_Dataset records_
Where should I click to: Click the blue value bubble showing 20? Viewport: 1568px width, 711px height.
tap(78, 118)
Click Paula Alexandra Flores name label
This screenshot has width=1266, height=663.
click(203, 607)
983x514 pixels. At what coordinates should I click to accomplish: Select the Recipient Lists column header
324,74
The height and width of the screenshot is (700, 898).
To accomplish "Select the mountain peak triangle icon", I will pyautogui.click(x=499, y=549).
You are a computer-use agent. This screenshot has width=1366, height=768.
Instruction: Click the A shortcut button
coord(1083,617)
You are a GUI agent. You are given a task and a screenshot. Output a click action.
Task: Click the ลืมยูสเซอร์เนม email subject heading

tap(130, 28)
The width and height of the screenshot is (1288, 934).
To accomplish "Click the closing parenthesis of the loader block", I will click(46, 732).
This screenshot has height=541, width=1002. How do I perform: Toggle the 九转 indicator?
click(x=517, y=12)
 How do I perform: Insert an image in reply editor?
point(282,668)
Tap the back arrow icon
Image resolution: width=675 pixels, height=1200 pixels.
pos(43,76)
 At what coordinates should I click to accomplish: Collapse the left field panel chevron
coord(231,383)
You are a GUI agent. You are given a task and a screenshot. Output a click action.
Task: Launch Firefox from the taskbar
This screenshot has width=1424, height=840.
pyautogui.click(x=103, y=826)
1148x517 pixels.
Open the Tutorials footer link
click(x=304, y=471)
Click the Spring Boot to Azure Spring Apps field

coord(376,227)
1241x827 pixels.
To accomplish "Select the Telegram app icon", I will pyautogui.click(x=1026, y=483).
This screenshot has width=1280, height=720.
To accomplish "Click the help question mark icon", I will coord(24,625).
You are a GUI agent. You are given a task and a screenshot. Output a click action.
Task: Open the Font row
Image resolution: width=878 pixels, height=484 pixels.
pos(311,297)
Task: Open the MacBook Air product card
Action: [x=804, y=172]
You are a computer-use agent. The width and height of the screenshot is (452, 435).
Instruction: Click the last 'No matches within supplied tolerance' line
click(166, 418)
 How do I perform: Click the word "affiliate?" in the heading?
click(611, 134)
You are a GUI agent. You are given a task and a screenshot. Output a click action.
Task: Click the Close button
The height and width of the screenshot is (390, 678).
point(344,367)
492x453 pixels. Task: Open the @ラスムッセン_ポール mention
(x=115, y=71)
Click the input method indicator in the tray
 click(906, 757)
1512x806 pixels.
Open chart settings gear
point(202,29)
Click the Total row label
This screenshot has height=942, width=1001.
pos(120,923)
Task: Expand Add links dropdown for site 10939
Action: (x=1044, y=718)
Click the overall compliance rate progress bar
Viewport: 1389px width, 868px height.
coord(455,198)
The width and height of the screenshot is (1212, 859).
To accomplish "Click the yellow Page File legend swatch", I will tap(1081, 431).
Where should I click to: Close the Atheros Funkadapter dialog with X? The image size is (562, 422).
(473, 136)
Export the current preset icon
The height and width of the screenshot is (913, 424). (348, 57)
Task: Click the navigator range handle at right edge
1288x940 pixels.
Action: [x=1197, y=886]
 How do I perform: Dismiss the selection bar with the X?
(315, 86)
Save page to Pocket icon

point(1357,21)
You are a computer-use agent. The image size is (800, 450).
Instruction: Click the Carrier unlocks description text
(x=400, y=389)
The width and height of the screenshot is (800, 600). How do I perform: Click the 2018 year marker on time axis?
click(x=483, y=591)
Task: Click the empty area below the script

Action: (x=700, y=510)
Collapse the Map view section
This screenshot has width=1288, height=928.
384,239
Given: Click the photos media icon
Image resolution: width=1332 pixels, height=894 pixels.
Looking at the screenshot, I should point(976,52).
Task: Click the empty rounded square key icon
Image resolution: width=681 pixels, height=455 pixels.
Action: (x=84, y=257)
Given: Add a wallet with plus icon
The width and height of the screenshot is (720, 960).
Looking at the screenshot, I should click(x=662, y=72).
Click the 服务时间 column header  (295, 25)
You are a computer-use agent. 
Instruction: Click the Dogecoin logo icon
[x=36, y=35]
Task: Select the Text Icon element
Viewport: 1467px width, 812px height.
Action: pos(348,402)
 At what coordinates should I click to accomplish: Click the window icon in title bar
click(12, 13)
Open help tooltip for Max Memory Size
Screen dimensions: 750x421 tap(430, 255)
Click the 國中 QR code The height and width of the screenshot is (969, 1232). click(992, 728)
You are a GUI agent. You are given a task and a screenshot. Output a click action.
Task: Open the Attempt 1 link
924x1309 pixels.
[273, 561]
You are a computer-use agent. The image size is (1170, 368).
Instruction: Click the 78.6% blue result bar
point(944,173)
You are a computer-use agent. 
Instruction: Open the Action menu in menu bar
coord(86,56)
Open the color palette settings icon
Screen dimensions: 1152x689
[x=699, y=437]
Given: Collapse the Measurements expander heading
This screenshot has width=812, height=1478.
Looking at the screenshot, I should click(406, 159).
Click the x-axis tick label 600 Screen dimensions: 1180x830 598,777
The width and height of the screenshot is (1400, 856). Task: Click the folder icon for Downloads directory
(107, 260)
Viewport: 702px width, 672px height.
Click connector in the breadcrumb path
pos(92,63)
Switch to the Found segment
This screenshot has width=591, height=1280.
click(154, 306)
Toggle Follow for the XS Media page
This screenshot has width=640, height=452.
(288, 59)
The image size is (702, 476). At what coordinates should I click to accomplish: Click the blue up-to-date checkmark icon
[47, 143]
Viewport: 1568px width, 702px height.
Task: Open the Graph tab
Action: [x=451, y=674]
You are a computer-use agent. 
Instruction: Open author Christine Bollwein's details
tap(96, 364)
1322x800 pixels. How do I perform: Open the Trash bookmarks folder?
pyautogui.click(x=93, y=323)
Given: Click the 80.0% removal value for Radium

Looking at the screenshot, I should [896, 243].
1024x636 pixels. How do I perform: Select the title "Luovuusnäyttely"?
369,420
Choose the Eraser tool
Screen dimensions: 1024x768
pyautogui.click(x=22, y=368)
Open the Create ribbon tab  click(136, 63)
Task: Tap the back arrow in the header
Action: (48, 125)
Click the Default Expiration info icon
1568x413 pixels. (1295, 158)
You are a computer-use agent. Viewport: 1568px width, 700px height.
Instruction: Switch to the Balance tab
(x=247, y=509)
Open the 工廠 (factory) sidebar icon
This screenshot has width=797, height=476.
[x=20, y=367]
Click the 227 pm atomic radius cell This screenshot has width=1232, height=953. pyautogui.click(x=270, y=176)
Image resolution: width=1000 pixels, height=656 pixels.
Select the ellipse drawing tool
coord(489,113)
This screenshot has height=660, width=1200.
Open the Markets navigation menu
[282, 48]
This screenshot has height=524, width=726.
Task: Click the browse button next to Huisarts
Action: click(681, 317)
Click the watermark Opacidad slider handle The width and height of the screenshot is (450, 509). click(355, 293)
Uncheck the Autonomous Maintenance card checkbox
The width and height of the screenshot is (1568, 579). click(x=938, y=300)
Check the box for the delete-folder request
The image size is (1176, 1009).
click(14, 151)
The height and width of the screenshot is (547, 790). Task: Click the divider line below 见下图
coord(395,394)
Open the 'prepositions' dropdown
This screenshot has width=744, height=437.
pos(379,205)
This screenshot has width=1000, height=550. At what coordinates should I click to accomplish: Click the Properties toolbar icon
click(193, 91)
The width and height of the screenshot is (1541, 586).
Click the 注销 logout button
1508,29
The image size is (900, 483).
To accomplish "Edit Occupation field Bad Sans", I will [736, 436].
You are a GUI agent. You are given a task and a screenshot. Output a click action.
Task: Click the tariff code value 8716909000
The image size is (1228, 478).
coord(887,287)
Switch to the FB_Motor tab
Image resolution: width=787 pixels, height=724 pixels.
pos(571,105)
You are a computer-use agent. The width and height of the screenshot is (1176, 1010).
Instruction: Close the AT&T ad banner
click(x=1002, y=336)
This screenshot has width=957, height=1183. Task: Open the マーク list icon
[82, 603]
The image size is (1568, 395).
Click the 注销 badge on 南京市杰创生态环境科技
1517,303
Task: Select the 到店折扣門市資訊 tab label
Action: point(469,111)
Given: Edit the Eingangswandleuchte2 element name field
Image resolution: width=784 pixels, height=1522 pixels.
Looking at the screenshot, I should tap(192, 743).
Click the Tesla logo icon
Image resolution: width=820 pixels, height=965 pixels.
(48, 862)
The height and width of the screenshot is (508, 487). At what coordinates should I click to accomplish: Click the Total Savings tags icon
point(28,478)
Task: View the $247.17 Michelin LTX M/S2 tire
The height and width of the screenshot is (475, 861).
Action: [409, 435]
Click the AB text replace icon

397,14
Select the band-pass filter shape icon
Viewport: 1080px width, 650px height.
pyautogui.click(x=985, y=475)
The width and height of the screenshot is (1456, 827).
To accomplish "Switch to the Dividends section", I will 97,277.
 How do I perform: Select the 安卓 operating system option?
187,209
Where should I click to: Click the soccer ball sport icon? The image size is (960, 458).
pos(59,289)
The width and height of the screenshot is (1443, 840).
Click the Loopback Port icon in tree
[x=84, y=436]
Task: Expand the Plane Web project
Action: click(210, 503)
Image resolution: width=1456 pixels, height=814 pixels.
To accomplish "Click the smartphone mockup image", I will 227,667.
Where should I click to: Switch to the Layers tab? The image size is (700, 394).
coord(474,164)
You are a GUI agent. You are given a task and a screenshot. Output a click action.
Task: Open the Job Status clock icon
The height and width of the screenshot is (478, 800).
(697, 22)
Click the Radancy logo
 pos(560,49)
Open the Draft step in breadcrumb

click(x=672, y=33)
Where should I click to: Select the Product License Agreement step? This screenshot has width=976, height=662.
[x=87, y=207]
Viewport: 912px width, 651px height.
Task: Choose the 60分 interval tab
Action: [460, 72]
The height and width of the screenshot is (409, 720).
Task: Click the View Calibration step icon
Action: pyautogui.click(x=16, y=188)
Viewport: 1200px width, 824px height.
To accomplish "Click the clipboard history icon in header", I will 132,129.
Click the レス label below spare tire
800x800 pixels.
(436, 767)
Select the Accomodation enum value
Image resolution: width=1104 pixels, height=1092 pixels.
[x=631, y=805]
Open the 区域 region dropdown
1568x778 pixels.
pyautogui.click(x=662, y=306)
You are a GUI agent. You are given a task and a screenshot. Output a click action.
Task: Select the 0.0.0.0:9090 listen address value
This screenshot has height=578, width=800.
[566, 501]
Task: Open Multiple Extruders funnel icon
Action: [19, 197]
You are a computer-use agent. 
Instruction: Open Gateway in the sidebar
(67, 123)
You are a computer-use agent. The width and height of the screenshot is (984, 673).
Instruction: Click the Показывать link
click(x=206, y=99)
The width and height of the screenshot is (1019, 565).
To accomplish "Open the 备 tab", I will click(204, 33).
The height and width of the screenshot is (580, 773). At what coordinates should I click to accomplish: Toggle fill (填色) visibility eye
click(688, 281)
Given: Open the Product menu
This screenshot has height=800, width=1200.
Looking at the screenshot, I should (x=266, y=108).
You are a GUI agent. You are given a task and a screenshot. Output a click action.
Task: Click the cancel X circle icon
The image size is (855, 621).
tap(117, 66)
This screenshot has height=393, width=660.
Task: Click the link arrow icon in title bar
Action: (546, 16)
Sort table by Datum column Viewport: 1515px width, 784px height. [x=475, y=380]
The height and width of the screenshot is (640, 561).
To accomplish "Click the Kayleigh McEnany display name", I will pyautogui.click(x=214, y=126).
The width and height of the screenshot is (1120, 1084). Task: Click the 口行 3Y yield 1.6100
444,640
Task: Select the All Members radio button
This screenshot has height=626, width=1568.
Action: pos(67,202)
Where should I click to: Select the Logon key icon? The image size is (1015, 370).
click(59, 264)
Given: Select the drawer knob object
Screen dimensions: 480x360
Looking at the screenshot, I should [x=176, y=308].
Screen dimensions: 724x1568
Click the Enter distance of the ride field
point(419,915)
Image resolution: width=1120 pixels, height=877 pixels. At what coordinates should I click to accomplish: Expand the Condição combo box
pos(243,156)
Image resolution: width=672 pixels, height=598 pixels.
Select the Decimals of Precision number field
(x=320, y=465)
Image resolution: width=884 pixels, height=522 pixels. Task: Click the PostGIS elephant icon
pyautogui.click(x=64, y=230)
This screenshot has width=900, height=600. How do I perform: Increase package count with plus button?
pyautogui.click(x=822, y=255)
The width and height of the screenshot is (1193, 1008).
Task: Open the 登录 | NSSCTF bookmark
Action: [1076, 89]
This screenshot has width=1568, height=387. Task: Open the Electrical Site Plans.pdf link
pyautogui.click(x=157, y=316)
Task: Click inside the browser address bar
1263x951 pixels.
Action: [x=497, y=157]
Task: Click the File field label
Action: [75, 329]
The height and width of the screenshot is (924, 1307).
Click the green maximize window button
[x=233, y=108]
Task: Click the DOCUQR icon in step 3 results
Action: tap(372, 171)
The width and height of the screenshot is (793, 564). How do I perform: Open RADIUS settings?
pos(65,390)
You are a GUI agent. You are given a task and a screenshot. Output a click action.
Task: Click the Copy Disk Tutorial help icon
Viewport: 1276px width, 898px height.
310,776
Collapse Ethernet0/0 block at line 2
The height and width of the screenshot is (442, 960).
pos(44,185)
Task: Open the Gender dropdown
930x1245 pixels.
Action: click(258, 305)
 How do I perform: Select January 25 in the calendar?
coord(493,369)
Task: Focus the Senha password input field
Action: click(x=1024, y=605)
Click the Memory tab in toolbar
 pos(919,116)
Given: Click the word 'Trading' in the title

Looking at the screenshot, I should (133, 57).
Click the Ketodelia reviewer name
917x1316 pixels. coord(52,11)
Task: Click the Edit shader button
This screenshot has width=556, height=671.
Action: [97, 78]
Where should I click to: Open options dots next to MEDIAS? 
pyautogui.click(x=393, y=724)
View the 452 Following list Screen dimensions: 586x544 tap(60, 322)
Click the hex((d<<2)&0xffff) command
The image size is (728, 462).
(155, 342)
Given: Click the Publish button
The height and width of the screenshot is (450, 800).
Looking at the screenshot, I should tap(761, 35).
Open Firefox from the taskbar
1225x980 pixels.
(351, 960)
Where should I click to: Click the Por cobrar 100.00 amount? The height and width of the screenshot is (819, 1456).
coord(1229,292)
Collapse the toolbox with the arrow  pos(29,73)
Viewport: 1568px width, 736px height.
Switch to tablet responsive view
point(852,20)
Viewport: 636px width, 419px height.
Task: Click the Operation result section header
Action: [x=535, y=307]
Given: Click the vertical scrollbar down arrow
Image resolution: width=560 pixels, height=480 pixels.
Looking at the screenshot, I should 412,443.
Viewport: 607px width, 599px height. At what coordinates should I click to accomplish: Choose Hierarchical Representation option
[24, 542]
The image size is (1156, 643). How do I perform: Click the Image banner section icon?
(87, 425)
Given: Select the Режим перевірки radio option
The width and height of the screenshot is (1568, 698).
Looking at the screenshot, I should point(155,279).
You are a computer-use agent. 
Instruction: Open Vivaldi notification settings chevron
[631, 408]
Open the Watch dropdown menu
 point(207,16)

_Work request_
Up to and including the line with "1241x827 pixels.", print every line of the records from the start.

_Answer section_
Where should I click to: Click the blue value bubble showing 20? Viewport: 1568px width, 711px height.
tap(78, 118)
Click Paula Alexandra Flores name label
This screenshot has width=1266, height=663.
click(203, 607)
983x514 pixels. At what coordinates should I click to accomplish: Select the Recipient Lists column header
324,74
The height and width of the screenshot is (700, 898).
To accomplish "Select the mountain peak triangle icon", I will pyautogui.click(x=499, y=549).
You are a computer-use agent. This screenshot has width=1366, height=768.
Instruction: Click the A shortcut button
coord(1083,617)
You are a GUI agent. You are given a task and a screenshot. Output a click action.
Task: Click the ลืมยูสเซอร์เนม email subject heading

tap(130, 28)
The width and height of the screenshot is (1288, 934).
To accomplish "Click the closing parenthesis of the loader block", I will click(46, 732).
This screenshot has height=541, width=1002. How do I perform: Toggle the 九转 indicator?
click(x=517, y=12)
 How do I perform: Insert an image in reply editor?
point(282,668)
Tap the back arrow icon
Image resolution: width=675 pixels, height=1200 pixels.
pos(43,76)
 At what coordinates should I click to accomplish: Collapse the left field panel chevron
coord(231,383)
You are a GUI agent. You are given a task and a screenshot. Output a click action.
Task: Launch Firefox from the taskbar
This screenshot has width=1424, height=840.
pyautogui.click(x=103, y=826)
1148x517 pixels.
Open the Tutorials footer link
click(x=304, y=471)
Click the Spring Boot to Azure Spring Apps field

coord(376,227)
1241x827 pixels.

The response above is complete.